Na decisão, o juiz Ricardo Leite, da 10ª Vara Federal em Brasília, apesar de ter rejeitado a denúncia contra Glenn, afirmou que enxerga “indícios de conduta criminosa” por parte do jornalista. Ele preferiu não acatar o pedido do MPF, no entanto, por conta da decisão liminar do ministro Gilmar Mendes, do Supremo Tribunal Federal (STF), que impede que o editor do Intercept seja investigado, com o objetivo de garantir a liberdade de imprensa e o direito de sigilo da fonte.

“Deixo de receber, por ora, a denúncia em desfavor de Glenn Greenwald, diante da controvérsia sobre a amplitude da liminar deferida pelo Ministro Gilmar Mendes na ADPF nº 601, em 24/08/2019”, escreveu o magistrado.

As denúncias contra outros seis alvos da operação Spoofing foram acatadas pelo juiz.

Não é o suficiente

Em vídeo divulgado nas redes sociais após a decisão da Justiça em rejeitar a denúncia, Glenn Greenwald afirmou que o procurador que o denunciou pratica abuso de poder e que, para ele, a rejeição por parte do juiz não é o suficiente.

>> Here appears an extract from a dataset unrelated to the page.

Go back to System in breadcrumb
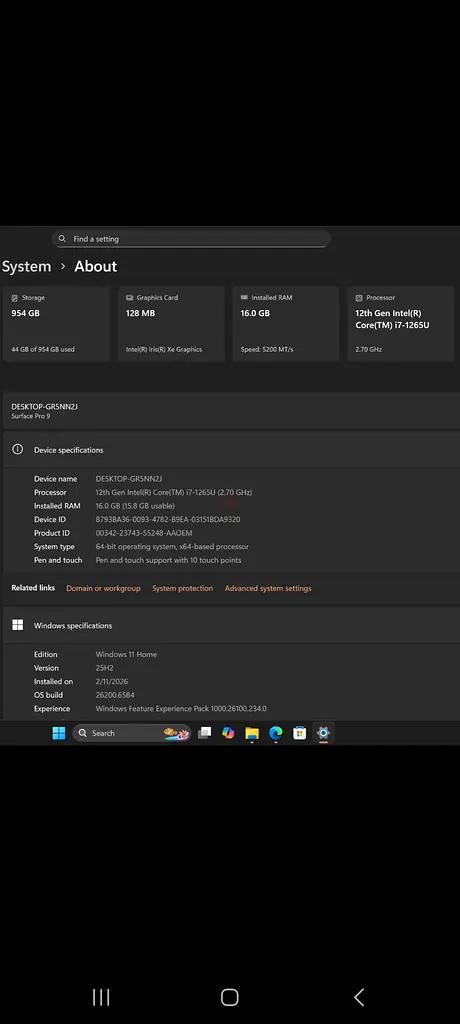This screenshot has height=1024, width=460. [26, 266]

“Neste caso, o juiz disse que ele não pôde aceitar a denúncia contra mim por causa da decisão anterior do STF, que proibiu que eu possa ser investigado por causa da minha reportagem, muito menos denunciado por causa da minha reportagem, porque isso é uma violação da Constituição, do direito constitucional para uma imprensa livre. Mas isso não é suficiente pra gente. Nossos advogados agora vão ir para o STF e eles vão pedir uma decisão que deixe bem claro que essa denúncia não é só contrária à decisão anterior do STF mas muito mais do que isso, como quase todas as organizações de mídia e organizações em defesa da liberdade de imprensa, não só aqui no Brasil mas mundial, inclusive hoje a ONU que, como todos, disseram que essa denúncia é um ataque grave contra uma imprensa livre e à liberdade de imprensa”, disse Greenwald.